(Records to process begins)

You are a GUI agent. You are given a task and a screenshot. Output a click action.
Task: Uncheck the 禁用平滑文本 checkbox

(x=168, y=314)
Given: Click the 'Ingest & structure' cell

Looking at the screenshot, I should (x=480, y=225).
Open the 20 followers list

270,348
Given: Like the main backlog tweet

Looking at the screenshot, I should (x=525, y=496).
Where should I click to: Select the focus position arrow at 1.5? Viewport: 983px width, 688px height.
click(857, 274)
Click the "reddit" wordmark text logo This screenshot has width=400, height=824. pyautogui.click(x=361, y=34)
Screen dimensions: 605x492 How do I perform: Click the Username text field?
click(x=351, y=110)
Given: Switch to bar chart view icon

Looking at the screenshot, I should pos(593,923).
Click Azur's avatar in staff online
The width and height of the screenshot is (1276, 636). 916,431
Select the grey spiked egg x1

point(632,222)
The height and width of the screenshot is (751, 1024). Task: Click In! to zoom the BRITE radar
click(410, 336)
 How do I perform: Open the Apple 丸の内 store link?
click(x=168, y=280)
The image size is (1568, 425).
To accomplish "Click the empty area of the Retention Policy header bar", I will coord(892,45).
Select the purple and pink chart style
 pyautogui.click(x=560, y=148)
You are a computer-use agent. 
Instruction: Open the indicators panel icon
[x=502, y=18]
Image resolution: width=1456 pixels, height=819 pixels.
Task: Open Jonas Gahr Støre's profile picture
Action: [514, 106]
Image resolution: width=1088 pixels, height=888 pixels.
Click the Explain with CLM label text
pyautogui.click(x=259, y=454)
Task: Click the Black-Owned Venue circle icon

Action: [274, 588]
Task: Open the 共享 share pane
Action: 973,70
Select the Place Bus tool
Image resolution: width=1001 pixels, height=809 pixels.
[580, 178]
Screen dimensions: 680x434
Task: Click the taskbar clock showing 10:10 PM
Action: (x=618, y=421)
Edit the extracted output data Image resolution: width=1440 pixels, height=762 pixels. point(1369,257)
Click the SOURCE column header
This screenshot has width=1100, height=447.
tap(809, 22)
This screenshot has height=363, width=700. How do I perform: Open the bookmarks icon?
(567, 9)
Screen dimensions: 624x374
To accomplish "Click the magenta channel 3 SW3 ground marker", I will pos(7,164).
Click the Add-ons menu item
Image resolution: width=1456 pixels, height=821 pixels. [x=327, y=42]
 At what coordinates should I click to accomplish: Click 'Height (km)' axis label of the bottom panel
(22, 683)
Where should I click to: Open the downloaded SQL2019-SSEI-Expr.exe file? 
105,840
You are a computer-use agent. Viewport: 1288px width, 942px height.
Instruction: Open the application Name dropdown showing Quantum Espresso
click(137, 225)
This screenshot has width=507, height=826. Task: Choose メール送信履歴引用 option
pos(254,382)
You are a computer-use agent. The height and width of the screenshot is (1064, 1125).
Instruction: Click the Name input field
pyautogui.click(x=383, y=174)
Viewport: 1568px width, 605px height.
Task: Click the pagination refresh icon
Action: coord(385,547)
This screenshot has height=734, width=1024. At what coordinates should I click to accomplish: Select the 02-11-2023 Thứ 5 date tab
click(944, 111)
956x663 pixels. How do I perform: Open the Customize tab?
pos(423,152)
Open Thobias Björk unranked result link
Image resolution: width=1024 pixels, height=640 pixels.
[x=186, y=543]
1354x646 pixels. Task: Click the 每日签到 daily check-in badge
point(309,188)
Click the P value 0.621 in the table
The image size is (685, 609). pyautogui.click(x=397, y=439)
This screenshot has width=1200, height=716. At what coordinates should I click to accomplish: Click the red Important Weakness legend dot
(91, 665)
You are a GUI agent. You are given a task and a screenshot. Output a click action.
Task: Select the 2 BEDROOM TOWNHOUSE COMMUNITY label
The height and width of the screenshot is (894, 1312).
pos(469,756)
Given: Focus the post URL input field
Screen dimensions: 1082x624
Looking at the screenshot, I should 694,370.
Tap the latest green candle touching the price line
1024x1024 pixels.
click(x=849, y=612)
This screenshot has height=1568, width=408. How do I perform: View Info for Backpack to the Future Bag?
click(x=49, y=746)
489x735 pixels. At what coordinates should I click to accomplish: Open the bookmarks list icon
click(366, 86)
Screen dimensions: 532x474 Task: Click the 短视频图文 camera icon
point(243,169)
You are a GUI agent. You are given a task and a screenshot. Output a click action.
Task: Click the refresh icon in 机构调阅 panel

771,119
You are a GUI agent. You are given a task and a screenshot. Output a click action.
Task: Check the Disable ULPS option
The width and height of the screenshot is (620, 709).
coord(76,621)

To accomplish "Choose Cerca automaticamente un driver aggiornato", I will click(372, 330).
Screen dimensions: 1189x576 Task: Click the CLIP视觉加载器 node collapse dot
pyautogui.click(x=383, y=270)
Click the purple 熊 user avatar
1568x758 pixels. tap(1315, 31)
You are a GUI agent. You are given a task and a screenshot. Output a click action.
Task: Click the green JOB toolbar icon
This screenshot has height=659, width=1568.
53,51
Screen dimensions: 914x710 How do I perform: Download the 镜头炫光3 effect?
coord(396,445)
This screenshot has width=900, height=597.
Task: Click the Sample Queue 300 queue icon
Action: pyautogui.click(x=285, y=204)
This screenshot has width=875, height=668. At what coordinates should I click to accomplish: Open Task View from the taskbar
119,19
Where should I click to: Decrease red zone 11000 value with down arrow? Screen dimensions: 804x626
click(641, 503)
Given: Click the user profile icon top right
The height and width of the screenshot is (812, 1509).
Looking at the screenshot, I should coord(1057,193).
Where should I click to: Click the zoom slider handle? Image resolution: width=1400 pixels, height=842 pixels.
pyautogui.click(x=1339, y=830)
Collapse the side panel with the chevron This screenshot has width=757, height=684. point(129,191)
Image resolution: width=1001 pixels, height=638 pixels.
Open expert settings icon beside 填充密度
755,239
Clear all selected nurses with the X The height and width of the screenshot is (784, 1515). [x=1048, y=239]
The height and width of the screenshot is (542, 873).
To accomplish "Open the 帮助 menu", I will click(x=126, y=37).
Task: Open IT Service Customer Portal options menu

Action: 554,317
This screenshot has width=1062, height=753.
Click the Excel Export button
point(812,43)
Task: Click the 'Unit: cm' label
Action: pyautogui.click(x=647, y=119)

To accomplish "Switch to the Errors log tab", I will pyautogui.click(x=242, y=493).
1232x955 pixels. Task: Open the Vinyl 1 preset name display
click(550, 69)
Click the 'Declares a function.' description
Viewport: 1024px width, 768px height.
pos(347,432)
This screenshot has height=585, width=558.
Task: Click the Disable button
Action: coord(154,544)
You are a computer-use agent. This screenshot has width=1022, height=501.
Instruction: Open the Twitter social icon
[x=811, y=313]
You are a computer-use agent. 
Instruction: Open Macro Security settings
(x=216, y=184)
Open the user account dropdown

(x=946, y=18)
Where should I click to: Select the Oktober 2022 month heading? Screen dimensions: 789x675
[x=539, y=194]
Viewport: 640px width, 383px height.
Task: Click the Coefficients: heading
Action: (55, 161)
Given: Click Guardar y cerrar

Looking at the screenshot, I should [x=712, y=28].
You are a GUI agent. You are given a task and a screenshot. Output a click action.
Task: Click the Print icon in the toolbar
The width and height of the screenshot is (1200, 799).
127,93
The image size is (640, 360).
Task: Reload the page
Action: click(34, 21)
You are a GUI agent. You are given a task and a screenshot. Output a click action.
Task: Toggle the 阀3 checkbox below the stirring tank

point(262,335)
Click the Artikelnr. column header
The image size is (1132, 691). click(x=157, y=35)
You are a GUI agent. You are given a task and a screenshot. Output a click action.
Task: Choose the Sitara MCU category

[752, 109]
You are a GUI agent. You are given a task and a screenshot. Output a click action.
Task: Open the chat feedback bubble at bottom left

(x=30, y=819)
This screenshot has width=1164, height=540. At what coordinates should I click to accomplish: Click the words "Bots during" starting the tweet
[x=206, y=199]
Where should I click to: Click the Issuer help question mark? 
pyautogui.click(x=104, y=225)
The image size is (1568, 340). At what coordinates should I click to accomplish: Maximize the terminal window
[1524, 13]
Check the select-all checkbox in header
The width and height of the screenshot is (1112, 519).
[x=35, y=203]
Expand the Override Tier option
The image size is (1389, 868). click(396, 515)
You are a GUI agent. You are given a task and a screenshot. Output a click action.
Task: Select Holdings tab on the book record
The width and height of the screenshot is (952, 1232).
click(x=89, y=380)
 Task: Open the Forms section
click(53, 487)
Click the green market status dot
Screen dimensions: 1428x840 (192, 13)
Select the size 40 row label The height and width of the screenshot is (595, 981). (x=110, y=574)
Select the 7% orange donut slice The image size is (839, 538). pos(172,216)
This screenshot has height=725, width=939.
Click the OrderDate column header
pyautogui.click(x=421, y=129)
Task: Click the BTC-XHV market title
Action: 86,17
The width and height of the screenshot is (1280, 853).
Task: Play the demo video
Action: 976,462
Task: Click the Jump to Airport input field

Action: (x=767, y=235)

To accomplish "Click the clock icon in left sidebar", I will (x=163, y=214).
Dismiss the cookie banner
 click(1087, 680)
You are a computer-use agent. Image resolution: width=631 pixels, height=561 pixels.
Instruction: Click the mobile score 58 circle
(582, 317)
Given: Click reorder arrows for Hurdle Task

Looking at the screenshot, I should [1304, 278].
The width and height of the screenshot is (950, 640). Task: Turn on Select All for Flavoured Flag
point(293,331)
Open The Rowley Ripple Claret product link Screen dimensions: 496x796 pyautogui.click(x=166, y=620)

(Records to process ends)

Copy out the lines above with "toolbar" in them.

§ **Answer below**
Task: Click the green JOB toolbar icon
Task: Click the Print icon in the toolbar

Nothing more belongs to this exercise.